Overseas travelers can sometimes bring back unwanted souvenirs — with tragic consequences.
A localized outbreak of typhoid in Auckland, New Zealand has taken the life of one patient and affected 20 others. Public health authorities believe that a traveler to a typhoid-endemic country may have unknowingly contracted the disease and carried it back into the country.
Typhoid, a bacterial infection transmitted through contaminated food or water, causes symptoms that are easily confused with more common illnesses, making it difficult for health providers to quickly diagnose and treat the disease. While most infected individuals feel typhoid’s effect, the disease can also be spread through “silent carriers,” who transmit the disease without showing symptoms of it. In fact, the two patients most recently diagnosed in the New Zealand outbreak were both asymptomatic for typhoid.
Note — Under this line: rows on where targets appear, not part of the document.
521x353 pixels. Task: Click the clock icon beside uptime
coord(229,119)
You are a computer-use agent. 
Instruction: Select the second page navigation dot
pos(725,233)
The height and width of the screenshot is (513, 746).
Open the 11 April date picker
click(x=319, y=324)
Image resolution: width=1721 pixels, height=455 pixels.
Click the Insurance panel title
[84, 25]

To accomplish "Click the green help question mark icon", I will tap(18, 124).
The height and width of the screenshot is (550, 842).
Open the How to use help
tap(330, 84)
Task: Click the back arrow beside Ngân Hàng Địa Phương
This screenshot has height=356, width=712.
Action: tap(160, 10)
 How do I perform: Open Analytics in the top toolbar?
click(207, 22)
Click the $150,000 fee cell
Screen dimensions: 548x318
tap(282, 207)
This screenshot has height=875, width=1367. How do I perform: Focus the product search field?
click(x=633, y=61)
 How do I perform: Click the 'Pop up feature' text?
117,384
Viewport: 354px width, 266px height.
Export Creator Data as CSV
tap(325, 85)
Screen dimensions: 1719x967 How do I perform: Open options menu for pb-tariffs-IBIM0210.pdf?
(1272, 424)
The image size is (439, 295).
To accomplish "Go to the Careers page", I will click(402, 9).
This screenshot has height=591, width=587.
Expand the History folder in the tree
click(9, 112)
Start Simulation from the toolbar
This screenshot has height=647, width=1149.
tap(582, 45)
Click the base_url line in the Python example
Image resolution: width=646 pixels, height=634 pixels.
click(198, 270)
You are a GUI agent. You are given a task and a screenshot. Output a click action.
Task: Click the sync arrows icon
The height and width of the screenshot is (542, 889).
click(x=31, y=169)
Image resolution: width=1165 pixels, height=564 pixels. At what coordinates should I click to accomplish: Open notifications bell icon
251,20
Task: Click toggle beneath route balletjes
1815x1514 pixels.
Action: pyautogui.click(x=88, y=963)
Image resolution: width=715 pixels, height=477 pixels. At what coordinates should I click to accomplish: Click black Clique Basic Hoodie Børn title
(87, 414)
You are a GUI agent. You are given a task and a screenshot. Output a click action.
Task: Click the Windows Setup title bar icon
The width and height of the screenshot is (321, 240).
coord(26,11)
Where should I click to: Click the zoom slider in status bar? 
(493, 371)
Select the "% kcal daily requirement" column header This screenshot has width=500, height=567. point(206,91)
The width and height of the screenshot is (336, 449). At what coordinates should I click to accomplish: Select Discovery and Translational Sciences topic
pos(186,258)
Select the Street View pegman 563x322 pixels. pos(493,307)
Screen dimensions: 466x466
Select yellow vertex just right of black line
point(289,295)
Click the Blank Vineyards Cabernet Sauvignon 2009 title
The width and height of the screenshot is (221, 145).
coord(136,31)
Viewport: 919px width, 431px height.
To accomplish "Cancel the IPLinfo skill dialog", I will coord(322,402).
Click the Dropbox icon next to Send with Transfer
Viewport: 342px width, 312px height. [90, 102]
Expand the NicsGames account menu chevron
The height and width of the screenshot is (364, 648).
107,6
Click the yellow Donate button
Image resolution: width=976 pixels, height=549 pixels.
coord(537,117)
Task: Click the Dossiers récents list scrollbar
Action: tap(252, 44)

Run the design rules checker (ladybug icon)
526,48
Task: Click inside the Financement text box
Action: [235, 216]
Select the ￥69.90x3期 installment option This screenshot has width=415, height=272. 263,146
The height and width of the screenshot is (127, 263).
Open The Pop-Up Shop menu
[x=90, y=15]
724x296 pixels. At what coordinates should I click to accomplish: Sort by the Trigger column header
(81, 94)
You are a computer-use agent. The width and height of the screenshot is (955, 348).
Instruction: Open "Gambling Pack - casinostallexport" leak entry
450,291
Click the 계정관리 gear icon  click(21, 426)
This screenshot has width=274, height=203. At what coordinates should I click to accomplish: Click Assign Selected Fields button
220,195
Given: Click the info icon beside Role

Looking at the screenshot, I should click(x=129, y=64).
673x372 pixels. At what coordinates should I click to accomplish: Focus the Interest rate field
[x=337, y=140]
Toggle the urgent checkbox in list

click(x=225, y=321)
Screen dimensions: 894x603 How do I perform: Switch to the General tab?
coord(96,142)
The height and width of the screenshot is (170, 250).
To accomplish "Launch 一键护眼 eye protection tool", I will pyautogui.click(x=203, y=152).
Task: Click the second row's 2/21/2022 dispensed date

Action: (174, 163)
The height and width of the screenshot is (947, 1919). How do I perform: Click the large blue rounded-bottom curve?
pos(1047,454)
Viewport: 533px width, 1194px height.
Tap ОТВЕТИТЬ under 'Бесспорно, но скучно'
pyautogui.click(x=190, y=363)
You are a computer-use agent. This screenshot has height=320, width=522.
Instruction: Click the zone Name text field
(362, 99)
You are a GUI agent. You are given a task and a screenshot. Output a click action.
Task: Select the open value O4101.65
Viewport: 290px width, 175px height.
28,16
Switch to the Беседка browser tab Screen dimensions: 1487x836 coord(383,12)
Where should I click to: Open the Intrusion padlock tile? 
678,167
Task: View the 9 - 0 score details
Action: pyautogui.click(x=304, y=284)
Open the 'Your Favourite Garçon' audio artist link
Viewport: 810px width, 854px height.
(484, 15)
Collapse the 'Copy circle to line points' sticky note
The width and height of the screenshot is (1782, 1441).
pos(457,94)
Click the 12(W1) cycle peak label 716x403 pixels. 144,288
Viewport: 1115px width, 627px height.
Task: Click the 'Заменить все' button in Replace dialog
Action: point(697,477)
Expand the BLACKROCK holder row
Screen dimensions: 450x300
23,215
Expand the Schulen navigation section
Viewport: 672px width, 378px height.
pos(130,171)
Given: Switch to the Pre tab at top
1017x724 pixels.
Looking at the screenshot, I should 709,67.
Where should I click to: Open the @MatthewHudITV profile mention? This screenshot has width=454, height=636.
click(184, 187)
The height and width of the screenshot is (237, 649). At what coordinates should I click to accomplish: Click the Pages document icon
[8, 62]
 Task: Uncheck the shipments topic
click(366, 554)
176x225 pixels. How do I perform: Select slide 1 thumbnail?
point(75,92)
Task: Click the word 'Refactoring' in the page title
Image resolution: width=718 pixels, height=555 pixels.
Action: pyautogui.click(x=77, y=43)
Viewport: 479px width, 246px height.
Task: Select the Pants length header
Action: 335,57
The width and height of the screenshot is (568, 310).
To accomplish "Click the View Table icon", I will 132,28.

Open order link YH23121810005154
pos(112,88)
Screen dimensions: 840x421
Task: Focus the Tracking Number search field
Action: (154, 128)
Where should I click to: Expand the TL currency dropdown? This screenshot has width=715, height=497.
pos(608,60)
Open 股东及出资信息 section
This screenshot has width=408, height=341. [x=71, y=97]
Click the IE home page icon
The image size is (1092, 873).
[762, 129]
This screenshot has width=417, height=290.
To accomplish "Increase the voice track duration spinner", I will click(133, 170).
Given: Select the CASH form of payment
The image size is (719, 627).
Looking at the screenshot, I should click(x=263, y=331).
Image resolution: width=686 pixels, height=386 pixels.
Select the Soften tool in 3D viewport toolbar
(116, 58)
This may have contributed to 21 people contacting typhoid in New Zealand’s largest city.
Although the burden of typhoid is concentrated in Africa and Asia, where a lack of access to vaccines as well as limited water and sanitation infrastructure have allowed the disease to flourish, the recent outbreak in New Zealand highlights how the disease is a global threat, rather than merely a regional problem.
Thankfully, thus far the outbreak has only caused one reported death, and several of the hospitalized patients have recovered and been released. Public health officials have taken measures to track down the dozens of people who have been in contact with these patients, many of whom are affiliated with the same church community. Officials have also asked that food handlers who have been in contact with these patients temporarily shut down their businesses. Hope is growing that this typhoid outbreak has been contained, but typhoid’s long incubation period presents the risk of new cases emerging in the coming weeks.
This outbreak contains valuable lessons on efforts to control and prevent typhoid. In our globalized world, there is no such thing as a country entirely safe from the disease. Even in countries with improved water and sanitation and easy access to healthcare, the swift pace of modern travel means that an imported disease can cause an outbreak that outpaces public health authorities’ response. Until typhoid is effectively controlled and prevented in every country, the disease remains a danger. All countries – endemic or not – must work together to bolster the vaccine and sanitation improvements we need to make typhoid a thing of the past.